In the Gathering Storm expansion, the U-Boat requires 1 Oil (Civ6) Oil to train and 1 Oil (Civ6) Oil per turn to maintain.

  • Attributes:
    • Lower Civ6Production Production cost (430 vs. 480).
    • Gains +1 Sight and +10 Civ6StrengthIcon Combat Strength when fighting on Ocean tiles.
    • Able to reveal other submarines.
    • Invisible except to City Centers, Encampments, Destroyers, and units in an adjacent tile.
    • Can perform Coastal Raids.
    • Cannot attack in melee.


The U-Boat is the weakest part in the arsenal of the German civilization, not because there is anything inherently wrong with the unit, it is because it replaces the Submarines, a unit that does not come into play too often for a number of reasons, and the U-Boat fixes none of them. (Read more here). It is a slightly cheaper version of a unit you would not want to build anyway, with a situational Civ6StrengthIcon Strength bonus and the ability to reveal invisibility coming slightly earlier than the Destroyers.

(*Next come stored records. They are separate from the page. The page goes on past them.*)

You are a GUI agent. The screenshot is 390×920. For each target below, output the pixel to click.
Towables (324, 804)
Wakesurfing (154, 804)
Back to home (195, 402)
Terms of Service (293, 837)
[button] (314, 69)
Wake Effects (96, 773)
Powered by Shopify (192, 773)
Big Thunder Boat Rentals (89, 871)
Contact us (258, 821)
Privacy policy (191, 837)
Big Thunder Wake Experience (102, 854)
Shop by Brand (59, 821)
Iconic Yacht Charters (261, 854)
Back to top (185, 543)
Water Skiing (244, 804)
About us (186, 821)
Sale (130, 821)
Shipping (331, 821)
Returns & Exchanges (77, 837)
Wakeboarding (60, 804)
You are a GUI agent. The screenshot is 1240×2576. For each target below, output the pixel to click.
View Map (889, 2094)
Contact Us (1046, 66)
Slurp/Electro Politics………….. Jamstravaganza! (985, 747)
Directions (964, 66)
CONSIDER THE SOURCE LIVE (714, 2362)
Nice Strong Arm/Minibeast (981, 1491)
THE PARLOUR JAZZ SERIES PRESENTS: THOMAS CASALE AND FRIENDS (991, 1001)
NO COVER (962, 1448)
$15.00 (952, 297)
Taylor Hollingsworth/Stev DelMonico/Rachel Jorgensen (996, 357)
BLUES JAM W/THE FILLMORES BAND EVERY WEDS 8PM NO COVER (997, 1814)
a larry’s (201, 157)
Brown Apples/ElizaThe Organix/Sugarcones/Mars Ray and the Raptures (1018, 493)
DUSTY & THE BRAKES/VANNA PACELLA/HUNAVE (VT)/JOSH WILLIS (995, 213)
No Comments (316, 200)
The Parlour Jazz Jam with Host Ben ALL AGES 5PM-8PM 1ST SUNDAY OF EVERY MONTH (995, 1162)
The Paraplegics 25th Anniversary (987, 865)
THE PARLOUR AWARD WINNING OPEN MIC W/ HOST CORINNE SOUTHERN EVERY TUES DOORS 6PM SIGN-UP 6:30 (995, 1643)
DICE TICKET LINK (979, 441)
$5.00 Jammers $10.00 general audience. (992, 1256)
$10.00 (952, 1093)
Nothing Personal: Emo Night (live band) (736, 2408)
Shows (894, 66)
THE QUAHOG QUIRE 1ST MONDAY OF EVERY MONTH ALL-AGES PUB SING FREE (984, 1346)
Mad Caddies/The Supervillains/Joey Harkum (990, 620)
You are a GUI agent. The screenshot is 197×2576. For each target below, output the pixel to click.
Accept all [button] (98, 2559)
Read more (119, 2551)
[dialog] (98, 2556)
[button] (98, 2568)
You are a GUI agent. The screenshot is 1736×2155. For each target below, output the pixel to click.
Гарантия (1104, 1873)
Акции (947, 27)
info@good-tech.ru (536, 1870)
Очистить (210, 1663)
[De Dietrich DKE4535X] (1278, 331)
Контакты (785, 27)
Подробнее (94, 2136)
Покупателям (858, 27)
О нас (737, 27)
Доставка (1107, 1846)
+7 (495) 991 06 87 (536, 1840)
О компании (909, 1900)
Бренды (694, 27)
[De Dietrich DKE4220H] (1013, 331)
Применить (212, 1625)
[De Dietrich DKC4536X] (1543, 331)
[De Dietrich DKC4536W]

A really underwhelming unit overall, one unit for the Era Score and enemy Submarine counterplay is surely enough.

Civilopedia entry Edit

The 'Unterseeboot' – U-boat – struck fear, and anger, in the hearts of Germany’s enemies during two world wars. The first German-built submarine, the 26-foot long Brandtaucher (“fire-diver”), sank during its initial test dive in the harbor at Kiel. This was followed by several submersibles built in Germany, which were sold to the Greeks, Ottomans, and Russians (all had rather ignominious careers). Finally the Germans got it right; the U-19 – they finally quit giving the boats names – was launched in 1912 with two-stroke diesel engines, four torpedo tubes and two deck guns, and able to dive to 164 feet. At the opening of WW1, Germany had 28 U-boats in service; in the first ten weeks, these sank five British cruisers. So effective were the U-boats that the Treaty of Versailles forbade the construction of German submarines. But, the U-boat fleet was rebuilt, and by the end of WW2 the boats had sunk some 2779 ships (confirmed) totaling 14.1 million tons – roughly 70% of Allied losses in all theaters. In 1955 West Germany was allowed to have a navy again ... and promptly started building U-boats, the latest being the non-nuclear U-35, commissioned in March 2015.